BRIEF. Type the records that follow again exactly as written, but drop the pictures.

SOURCE MATERIAL.
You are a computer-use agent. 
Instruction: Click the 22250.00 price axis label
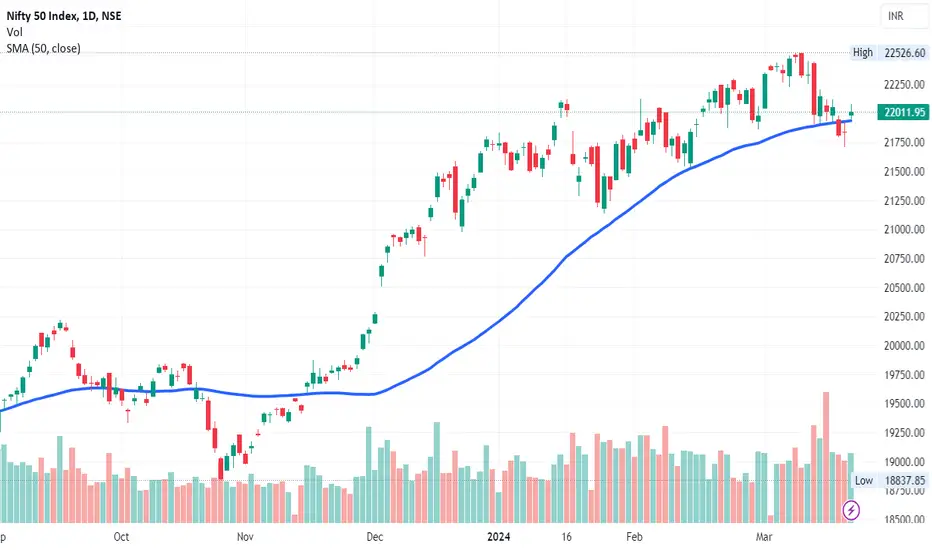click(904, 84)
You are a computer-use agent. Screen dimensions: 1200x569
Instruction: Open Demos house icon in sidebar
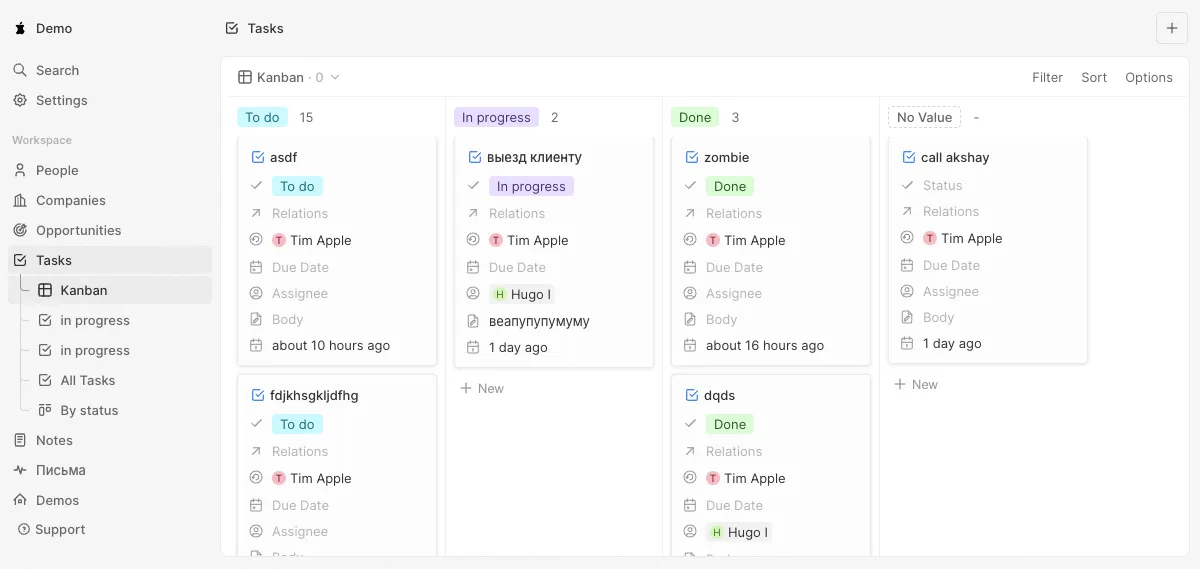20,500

ANSWER BOX.
You are a computer-use agent. 
Instruction: Click the 22250.00 price axis label
click(904, 84)
You are a computer-use agent. Screen dimensions: 1200x569
Instruction: Open Demos house icon in sidebar
20,500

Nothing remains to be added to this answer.